Let's assume we have a data type for rectangles. Without objects we could write the following code:

In [1]:
rec1_bl = (0, 2) # bl = bottom-left
rec1_ur = (6, 8) # ur = upper-right

rec2_bl = (4, 3)
rec2_ur = (7, 5)

def area(bl, ur):
    width = ur[0] - bl[0]
    height = ur[1] - bl[1]
    return width * height

print("Area of rectangle #1: {0}".format(area(rec1_bl, rec1_ur)))
print("Area of rectangle #2: {0}".format(area(rec2_bl, rec2_ur)))
Area of rectangle #1: 36
Area of rectangle #2: 6

As we can observe the data (rec1_bl, rec1_ur, etc.) and the functions (area() and possible further functions) are defined separately, not encapsulated together.

Classes and objects

Simply put, an object is a collection of data (variables) and methods (functions) that act on those data. A class is a blueprint for the object. Classes introduce new data types in Python, describing real-world things and situations. Objects are the instances of classes, the creation process of objects are also called instantiation.

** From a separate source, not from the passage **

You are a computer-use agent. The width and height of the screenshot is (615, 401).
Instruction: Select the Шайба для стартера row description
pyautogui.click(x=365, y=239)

Let's create the Rectangle class now:

In [2]:
class Rectangle():
    name = 'Rectangle'
    
    def area(self):
        width = self.ur[0] - self.bl[0]
        height = self.ur[1] - self.bl[1]
        return width * height

rec1 = Rectangle()
rec1.bl = (0, 2)
rec1.ur = (6, 8)
rec2 = Rectangle()
rec2.bl = (4, 3)
rec2.ur = (7, 5)

print("Area of rectangle {0}".format(rec1.area()))
print("Area of rectangle {0}".format(rec2.area()))
Area of rectangle 36
Area of rectangle 6

In this example the Rectangle class has 4 attributes: name, ur, bl and area(). Attributes may be data or method: the name is a simple string, bl and ur are tuples while area() is a function. Functions in a class are called methods more specifically.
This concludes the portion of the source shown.